According to the mother, the child ate a “Happy Meal” set hamburger at a McDonald’s outlet in September and fell ill about three hours later, suffering from abdominal pains and diarrhea. She was admitted to an intensive care unit three days later and was diagnosed with HUS.
The child was discharged from the hospital two months later but is now suffering irreversible damage to her kidneys, having lost 90 percent of her kidney function. She is undergoing eight to 10 hours of peritoneal dialysis on a daily basis, with medical bills reaching upwards of 30 million won ($26,220).
"I cannot turn back time, and I can only wish for my daughter to get better," the mother, surnamed Choi, said.
HUS is a condition caused by the abnormal destruction of red blood cells. The damaged red blood cells clog the filtering system in the kidneys, which can lead to life-threatening kidney failure.
The most common underlying cause of HUS in children is infection with Escherichia Coli (E. coli). Although E. coli bacteria are commonly found in the intestines of healthy people and animals, some specific strains of E. coli, passed on through contaminated food, are responsible for infections that can lead to HUS.
The biggest outbreak of HUS was in 1993 where Jack in the Box, then the fifth-largest American burger chain, had about 1,200 restaurants; in the western U.S., 732 people were infected with HUS from infected burgers linked to the company.

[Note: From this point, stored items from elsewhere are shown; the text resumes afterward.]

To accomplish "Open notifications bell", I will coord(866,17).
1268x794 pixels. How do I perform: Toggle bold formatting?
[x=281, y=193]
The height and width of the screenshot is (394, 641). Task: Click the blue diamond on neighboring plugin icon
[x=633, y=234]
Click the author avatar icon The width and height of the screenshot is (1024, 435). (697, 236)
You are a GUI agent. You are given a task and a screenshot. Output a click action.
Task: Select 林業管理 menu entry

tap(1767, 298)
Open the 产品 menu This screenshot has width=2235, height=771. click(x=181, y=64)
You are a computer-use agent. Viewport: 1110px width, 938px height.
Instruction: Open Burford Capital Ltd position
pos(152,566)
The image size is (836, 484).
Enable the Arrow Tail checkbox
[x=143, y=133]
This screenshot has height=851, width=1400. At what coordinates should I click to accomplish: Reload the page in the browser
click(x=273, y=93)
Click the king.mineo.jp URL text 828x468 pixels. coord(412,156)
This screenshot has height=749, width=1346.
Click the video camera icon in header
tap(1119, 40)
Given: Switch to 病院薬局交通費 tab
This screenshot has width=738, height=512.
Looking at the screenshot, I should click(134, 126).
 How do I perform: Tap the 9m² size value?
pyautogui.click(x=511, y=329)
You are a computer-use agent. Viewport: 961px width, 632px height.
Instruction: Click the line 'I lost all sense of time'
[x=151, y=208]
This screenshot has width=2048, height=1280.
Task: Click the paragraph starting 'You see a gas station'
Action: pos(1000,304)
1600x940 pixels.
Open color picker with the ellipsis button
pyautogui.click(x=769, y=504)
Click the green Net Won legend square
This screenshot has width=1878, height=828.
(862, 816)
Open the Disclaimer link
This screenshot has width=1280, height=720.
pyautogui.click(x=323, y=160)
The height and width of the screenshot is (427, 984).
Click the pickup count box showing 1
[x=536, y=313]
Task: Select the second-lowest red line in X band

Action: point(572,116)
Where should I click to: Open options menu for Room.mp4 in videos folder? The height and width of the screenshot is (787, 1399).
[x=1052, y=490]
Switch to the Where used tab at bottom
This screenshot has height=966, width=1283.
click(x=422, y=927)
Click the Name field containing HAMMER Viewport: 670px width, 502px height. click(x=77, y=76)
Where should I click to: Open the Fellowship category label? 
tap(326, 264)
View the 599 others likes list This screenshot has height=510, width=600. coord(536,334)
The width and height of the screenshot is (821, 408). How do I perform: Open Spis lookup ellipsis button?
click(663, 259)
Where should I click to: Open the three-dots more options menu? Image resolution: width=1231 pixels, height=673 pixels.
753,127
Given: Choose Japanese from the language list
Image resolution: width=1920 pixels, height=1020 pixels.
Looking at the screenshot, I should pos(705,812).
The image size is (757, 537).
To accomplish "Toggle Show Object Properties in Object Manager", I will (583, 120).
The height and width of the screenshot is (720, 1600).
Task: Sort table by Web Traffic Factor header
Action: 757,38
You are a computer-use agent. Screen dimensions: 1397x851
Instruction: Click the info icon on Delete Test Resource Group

In late 1993, there were four deaths, 171 hospitalizations, and more than 500 lab-confirmed infections, according to Wikipedia. The company’s reputation was severely tarnished and lost billions in legal and medical expenses, and shut down business in the years that followed.
McDonald’s Pyeongtaek outlet denied any links between the product and the child’s illness, saying that the meat was cooked by machines, eliminating human error.
The Ministry of Food and Drug Safety said it sent a letter to the 11 franchises that make and sell hamburgers on Wednesday, asking them to pay attention to meat patty management and cooking.